EMDR aims to process trauma in a more detached way than simply retelling stories, which can be too emotionally intense. It works in eight phases: history taking, client preparation, assessment, desensitisation, installation, body scan, closure and re-evaluation of treatment effect. The therapist will first learn about the client's history, while also helping them to create a sense of safety in the body. From here, key memories are identified and reprocessed. Bilateral stimulation is used at certain points in the therapy, while working through painful memories. Some of the methods are eye movement from side to side - guided by the therapist's hand, alternative electrical pulses from a therapulse device held in both hands. Also, headphones can be used with alternating tones beeping from ear to ear, or glasses with flashing lights. Once the memories are reprocessed, the brain develops new neural pathways. "The way you think, feel and respond as a result of trauma can be rewritten and healing can become possible," according to an EMDR therapist in San Francisco, Michael G Quirke. This process in the brain is known as neuroplasticity. It promotes the formation of new, positive associations with the original event. The brain can heal from psychological trauma allowing a person to act from a place of self-awareness rather than conditioning.

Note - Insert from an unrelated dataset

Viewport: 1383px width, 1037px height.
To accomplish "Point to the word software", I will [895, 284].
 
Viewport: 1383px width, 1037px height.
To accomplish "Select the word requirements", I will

Gillian gives the example of a survivor of rape coming to her for help.

"The original belief might have been that the rape was 'all my fault'. When they go through the process, the meaning that they make of the event changes. It comes from within their internal human wisdom. So the thought changes to 'it was never my fault' or 'I'm safe now.'"

From her studies and her practice, Gillian has learned a lot about herself.

"When I was working for the HSE in Dublin, I didn't realise at the time that I was going through what's called 'vicarious trauma.' It led to a lot of weight gain and stress and losing joie de vivre. I thought I was compartmentalising my work but I really wasn't. It made me stop and think about taking care of myself. I think self-care practices are very important."

In other words, physician heal thyself.